Plant materials for verification of repeat motif types across different species

Seventeen individual plants which represented the three genomes (StH, StY and StHY) were used to validate the EST-SSR markers. These accessions included PI639859, PI619589, PI499585, PI564957, PI 636649, PI531575, PI655100, PI 410282, PI 564944, PI 632570, PI254866, PI564964, WEti4, WEcy3, WEda5, WEex1 and WEta2.

DNA extraction and genotyping

Seeds of all accessions were germinated in a greenhouse (25/15°Cday/night temperature) until 8 weeks old. Young leaf tissues of 480 individuals were collected for genomic DNA extraction (sodium dodecyl sulfate, SDS methods) [13]. Each accession was represented by 1 to 9 individuals, with an average of 5.1 (details in Table 4).
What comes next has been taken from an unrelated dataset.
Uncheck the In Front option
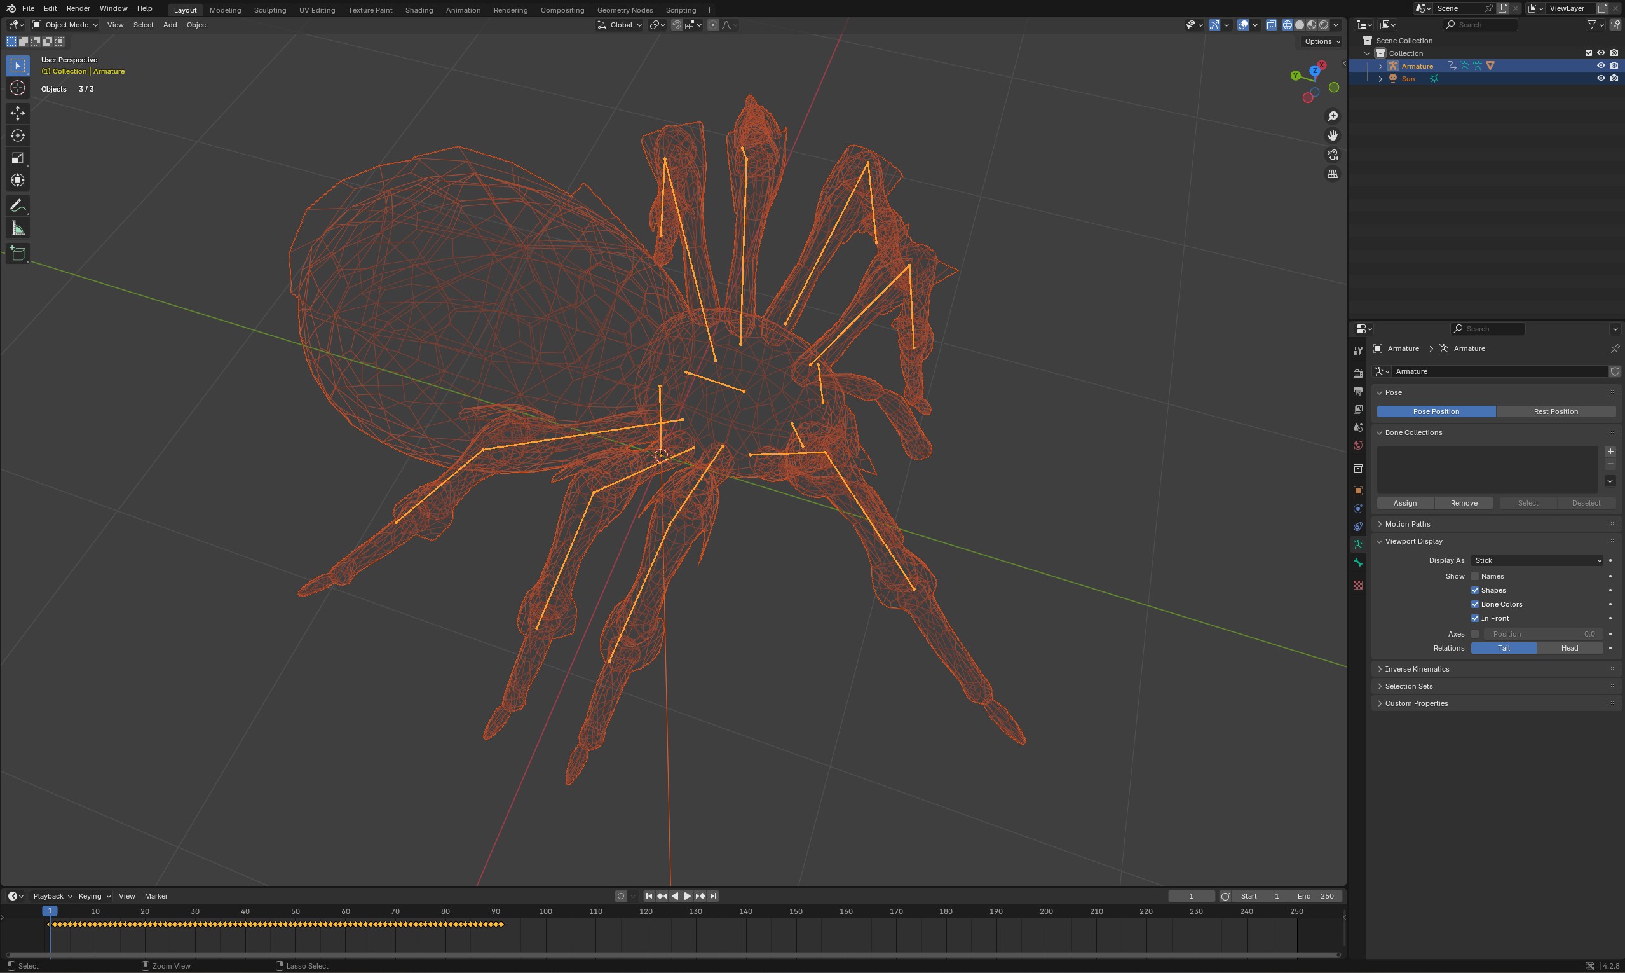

The quantity and quality of DNA samples were determined using the NanoDrop ND1000 spectrophotometer (Thermo Scientific, Waltham, MA, USA) and agarose gel electrophoresis, then diluted to 25 ng/μL and stored at − 20 °C.
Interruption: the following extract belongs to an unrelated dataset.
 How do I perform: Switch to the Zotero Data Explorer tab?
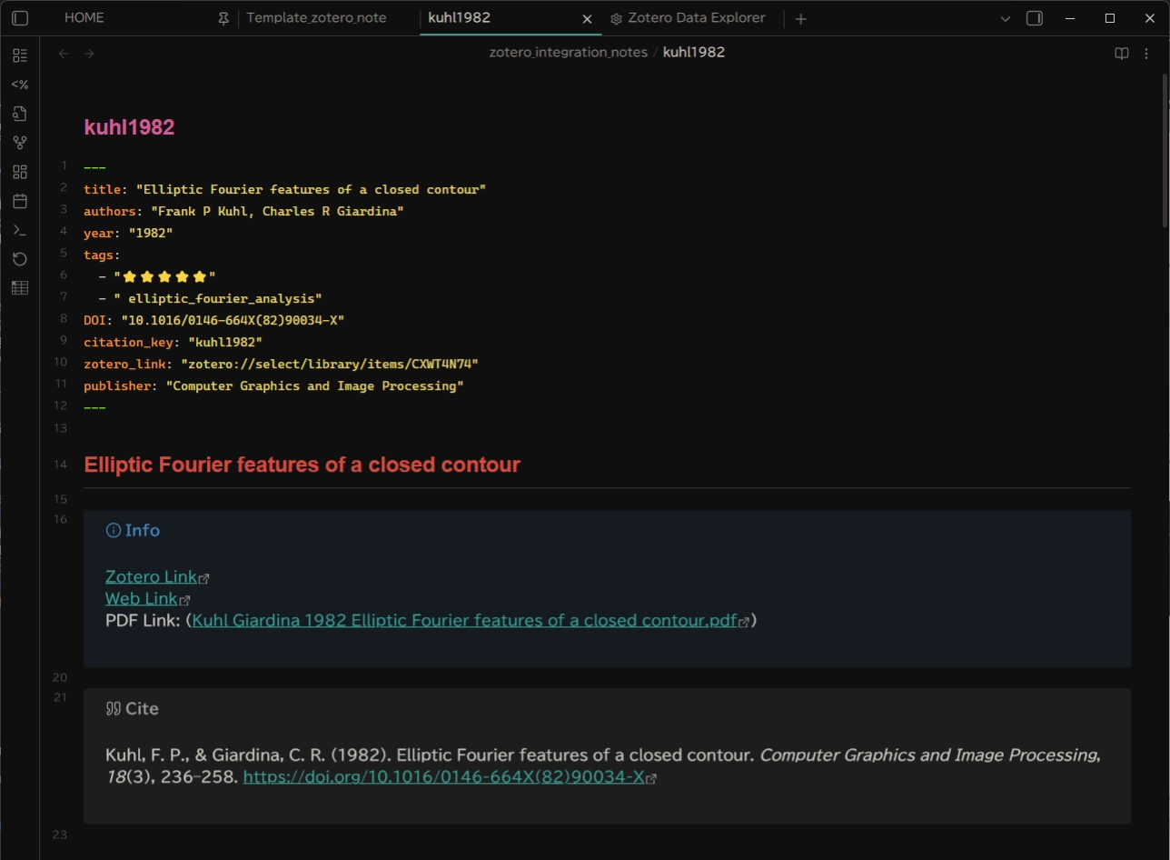tap(696, 18)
Two hundred EST-SSR primer pairs were randomly selected from 8871 potential SSRs and were synthesized by Shanghai Sangon Biological Engineering Technology (Shanghai, China). A total of 20 individual plants from 17 Elymus species were selected for primer screening. Each primer was amplified twice to check whether it produce clear and reproducible bands. Finally, EST-SSRs with high transferability, polymorphism and repeatability were used to genotype 480 individual plants. The PCR amplification and EST-SSR genotyping as well as eletrophoresis were carried out as described by Xie et al. [47].

Data analysis

The amplified bands were considered as present (1) and absent (0), and only clear and reproducible bands were considered. The expected heterozygosity (He), observed heterozygosity (Ho) and polymorphism information content (PIC) value were calculated as the previous methods [13, 48]. The expected heterozygosity formula is as follows: He = 1- ∑pi 2, where pi is frequency of the ith allele. The number of heterozygotes is determined by direct count method. PIC was calculated for each primer according to the formula: PIC = 1 – p2q2, where p is frequency of present band and q is frequency of absent band. Genetic diversity parameters including observed number of alleles (Na), effective number of alleles (Ne), Nei’s genetic diversity (H), Shannon’s information index (I) and the percentage of polymorphic loci (% P) were calculated by using POPGENE v 1.31 program (Edmonton, AB, Canada) [49]. A neighbor-joining (NJ) tree was displayed by using of MEGA v 5 software based on the operations supported in PowerMarker v 3.25, of which the probabilities for each node was assessed by bootstrap analysis using 1000 replicates [50, 51]. A principal coordinates analysis (PCoA) was constructed in GenAlEx v 6.5 [52]. Correlations between pairwise genetic distance and adjusted pairwise geographic distance were calculated by GenAlEx v 6.5 based on the mantel test with 9999 permutations. Person relation analysis was used to test the correlations between genetic parameter (Ne, effective number of alleles and H, Nei’s genetic diversity) and environmental factors (latitude and altitude). The analysis of molecular variance (AMOVA) was used to investigate the total genetic variation among genomes, within species and within populations using GenAlEx v 6.5. The program STRUCTURE v 2.3.4 was used to analyze the genetic structure of four hundred and eighty individuals using a Markov chain Monte Carlo (MCMC) algorithm. Assuming an admixture model sample and correlated allele frequencies, 20 independent runs were performed for all K values (ranged from 1 to 11), each with 10,000 MCMC interactions and 10,000 replications. The delta K method was employed to determine the optimal K value for all the data set [53].